Meat New Zealand says is spending $1 million a year more than usual on promoting lamb in Britain, and it spent less than budgeted in 2001 to spare the feelings of British farmers hurt by foot-and-mouth disease.
Britain's Meat and Livestock Commission chairman, Peter Barr, said last week he was worried that New Zealand farmers, who had a third of the British market for lamb, might fail to support generic promotions of lamb in Europe.
Meat NZ "haven't put a penny in it for the past 18 months".
He later said Meat NZ might have spent a few hundred thousand dollars on promotion, but not enough pushing all lamb, not just New Zealand lamb.

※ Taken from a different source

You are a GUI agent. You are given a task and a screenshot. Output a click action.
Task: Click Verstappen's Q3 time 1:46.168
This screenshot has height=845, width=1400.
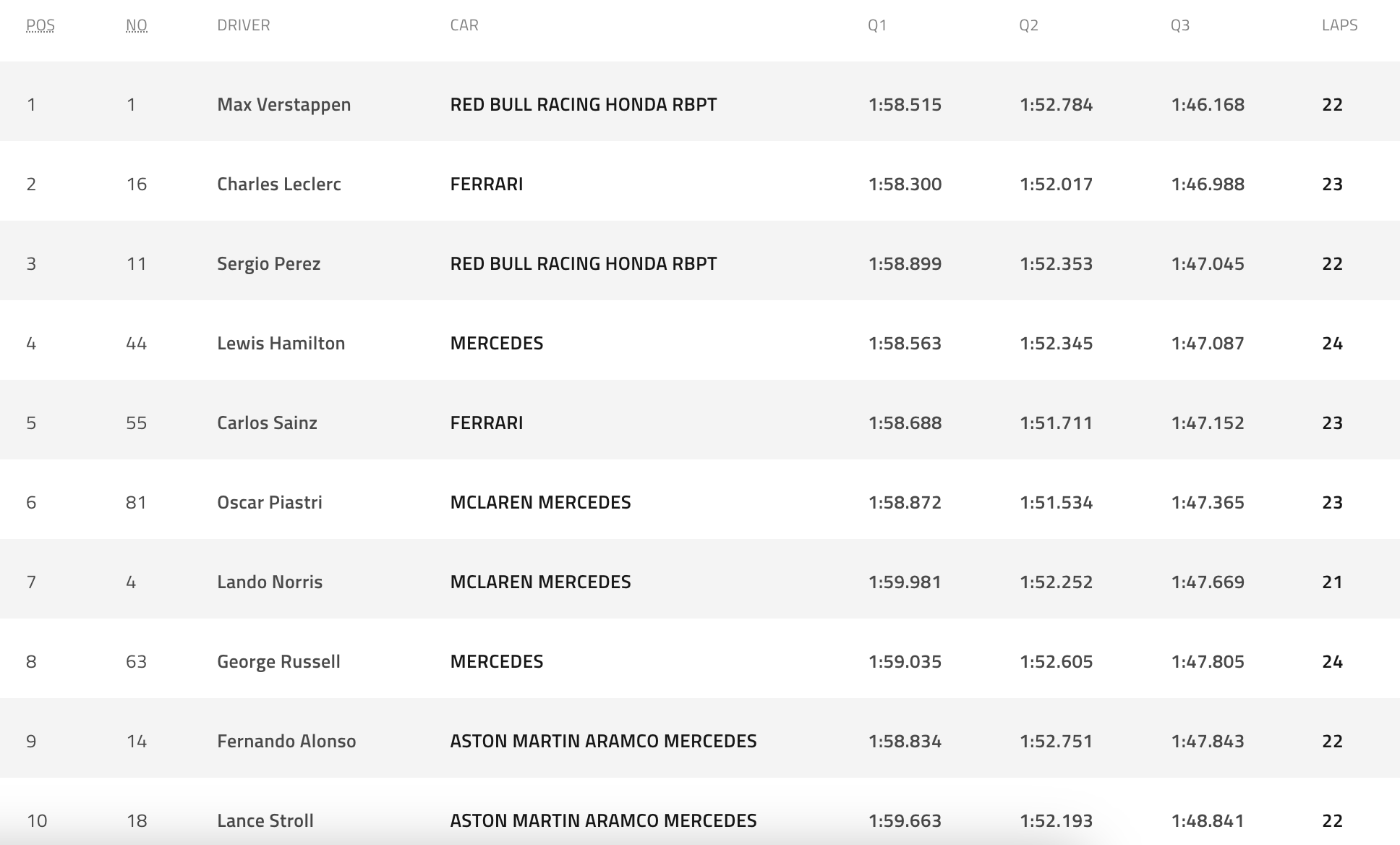1208,104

But Meat NZ spokesman Matthew Dick said its promotional spending in Britain was $2.8 million or $2.9 million annually from 1999 to 2001.
"The 2001 expenditure was lower than budget in response to recognising the suffering of UK farmers and not wishing to exploit the foot-and-mouth outbreak," he said.
Last year, the board boosted spending to $4.5 million when it re-introduced television advertising of New Zealand lamb after the outbreak. This year it will spend $4 million.
Mr Dick said that unlike the British meat industry, there was no Government contribution to promotion, which was funded by a farmer levy.
The commission spends about £1 million ($2.9 million) a year promoting lamb.
Independent research of advertising in Britain shows consumers have a 79 per cent awareness level of NZ lamb, 35 per cent for British lamb, 29 per cent for English, 12 per cent for Scottish and 27 per cent for Welsh lamb.
The European Union is New Zealand's biggest sheepmeat market at $1.5 billion, but in the past few years more lamb exports have been going to continental Europe instead of Britain.